Silence and derisive sarcasm are the two pillars of the indifference of passive-aggressive people. They avoid getting involved in group activities because they feel a great disregard for other people’s talents. In fact, they prefer to judge others from a distance without intervening so they don’t become the focus of judgment.
The indifference that comes from passive-aggressive people is a form of revenge and manipulation that creates a lot of discomfort. It’s a type of interaction that causes a lot of mental tension. They subject the people around them to an aggressive silence and discrete mistreatment. Their victims end up feeling really confused.
The only reason why passive-aggressive people show indifference is to make you feel bad for whatever shortcomings you have. Thus, they can blame you for something they did themselves or they can cover up whatever unhealthy jealousy is eating them away. Therefore, they’re people who ultimately want to hurt you.

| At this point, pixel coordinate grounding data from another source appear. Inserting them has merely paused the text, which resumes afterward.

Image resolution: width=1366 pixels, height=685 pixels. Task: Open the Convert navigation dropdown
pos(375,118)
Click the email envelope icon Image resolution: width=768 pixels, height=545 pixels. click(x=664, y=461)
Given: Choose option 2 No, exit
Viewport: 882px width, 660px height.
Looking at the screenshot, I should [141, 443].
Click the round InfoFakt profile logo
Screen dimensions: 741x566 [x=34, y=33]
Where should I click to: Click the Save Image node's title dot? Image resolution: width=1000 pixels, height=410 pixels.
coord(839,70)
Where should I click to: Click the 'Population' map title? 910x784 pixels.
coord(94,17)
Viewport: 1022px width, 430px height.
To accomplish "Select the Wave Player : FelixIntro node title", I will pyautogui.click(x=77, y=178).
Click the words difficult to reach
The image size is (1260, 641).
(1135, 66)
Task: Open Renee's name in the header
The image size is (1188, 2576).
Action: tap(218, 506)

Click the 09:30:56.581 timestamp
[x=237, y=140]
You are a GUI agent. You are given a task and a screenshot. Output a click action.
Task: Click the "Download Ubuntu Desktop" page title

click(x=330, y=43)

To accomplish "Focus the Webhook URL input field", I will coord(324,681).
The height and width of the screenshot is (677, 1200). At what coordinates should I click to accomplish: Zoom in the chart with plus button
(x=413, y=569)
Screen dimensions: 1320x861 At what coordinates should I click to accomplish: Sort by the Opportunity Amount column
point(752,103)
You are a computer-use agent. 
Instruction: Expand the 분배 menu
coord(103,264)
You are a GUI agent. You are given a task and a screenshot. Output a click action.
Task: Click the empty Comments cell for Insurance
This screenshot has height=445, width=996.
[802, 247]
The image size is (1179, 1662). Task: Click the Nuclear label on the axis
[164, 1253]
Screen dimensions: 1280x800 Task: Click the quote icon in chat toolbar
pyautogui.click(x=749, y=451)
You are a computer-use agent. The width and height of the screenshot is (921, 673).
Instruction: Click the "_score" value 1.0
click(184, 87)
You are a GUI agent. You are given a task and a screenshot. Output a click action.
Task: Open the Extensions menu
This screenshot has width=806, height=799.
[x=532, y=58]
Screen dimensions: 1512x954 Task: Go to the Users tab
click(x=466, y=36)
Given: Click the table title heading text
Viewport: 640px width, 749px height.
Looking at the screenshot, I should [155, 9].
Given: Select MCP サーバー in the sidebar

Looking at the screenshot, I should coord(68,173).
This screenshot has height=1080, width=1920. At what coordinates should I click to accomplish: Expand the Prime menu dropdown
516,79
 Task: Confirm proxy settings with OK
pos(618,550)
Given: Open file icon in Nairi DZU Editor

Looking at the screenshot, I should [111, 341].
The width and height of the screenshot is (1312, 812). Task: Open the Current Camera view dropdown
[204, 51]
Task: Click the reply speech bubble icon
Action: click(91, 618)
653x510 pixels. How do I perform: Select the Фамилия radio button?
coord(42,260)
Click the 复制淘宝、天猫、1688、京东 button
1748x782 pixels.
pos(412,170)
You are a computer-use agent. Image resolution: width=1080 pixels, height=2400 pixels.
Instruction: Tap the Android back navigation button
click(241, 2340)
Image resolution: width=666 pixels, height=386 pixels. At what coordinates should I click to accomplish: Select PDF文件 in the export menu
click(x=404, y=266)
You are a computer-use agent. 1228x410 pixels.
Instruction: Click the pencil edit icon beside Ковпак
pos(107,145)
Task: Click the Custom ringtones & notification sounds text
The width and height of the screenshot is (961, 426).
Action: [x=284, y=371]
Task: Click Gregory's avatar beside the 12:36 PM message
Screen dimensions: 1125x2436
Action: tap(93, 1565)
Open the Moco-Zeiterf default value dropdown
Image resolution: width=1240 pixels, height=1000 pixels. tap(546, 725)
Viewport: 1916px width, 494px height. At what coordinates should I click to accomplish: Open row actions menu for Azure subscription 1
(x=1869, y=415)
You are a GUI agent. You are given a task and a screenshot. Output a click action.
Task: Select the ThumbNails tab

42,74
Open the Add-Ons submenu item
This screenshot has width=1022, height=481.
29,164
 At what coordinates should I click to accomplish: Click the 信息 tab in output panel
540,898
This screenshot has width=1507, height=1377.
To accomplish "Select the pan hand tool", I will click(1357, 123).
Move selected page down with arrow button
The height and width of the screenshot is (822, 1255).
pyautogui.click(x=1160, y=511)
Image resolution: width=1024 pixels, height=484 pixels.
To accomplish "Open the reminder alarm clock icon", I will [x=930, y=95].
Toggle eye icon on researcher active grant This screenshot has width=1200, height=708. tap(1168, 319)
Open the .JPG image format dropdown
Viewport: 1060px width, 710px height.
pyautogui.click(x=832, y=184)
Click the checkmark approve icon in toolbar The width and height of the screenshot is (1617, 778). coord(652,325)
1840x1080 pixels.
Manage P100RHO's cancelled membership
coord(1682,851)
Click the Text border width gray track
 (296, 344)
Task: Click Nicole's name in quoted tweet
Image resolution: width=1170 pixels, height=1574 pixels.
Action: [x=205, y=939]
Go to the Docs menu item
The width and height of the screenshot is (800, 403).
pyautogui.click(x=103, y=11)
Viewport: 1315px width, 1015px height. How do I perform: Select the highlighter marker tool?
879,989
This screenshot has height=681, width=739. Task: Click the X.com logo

Victims of passive-aggressive people
The main victims of passive-aggressiveness are usually generous people who are attracted by the image that passive-aggressive people can offer. A passive-aggressive person always claims to be in need of help and protection.
Additionally, this type of personality doesn’t like anyone to handle their situations but, at the same time, they reproach others who don’t take control. These people tend to fall for people who “need to need them”. People who feel good feeling needed are their prey. The passive-aggressive person’s silence and indifference can last for days. If you ask them why they’re acting that way, they’ll tell you that you’re just imagining things.
Unfortunately, it’s really hard for passive-aggressive people to change. We have to remember that these people tend to come from family environments with dominant passive-aggressive attitudes. That’s why it’s so difficult for them to experience change. They’ve learned that passive manipulation is the only way they can have power in their relationships.
How to act when someone’s being passive-aggressive with you
The wisest advice is to get away from this type of person as quickly as possible. However, there are certain circumstances where we can’t choose that option. We haven’t chosen all the people in our lives, nor can we distance ourselves from everything we don’t like about people. There are many cases of mothers, fathers, and very close relatives in situations of dependency with a person with this personality.
Actually, the only way to interact with a passive-aggressive person is not yielding to their control. You have to set boundaries and not let yourself get caught up in their indifference and bitter criticism. You have to remember that they wear poisonous armor to cover up their shortcomings. These people just want to project their frustration onto others.
Next, keeping calm is the best weapon against a passive-aggressive person. What they want is to control you and make you feel bad so that they can momentarily relieve their own discomfort. The best way to achieve this is by seeing them as frightened children. You should see them as people with huge egos.
Finally, remember that there are some differences in diagnostic manuals when it comes to these personality types. In this sense, we can consult Scott Wetzler and Leslie C. Morey’s studies.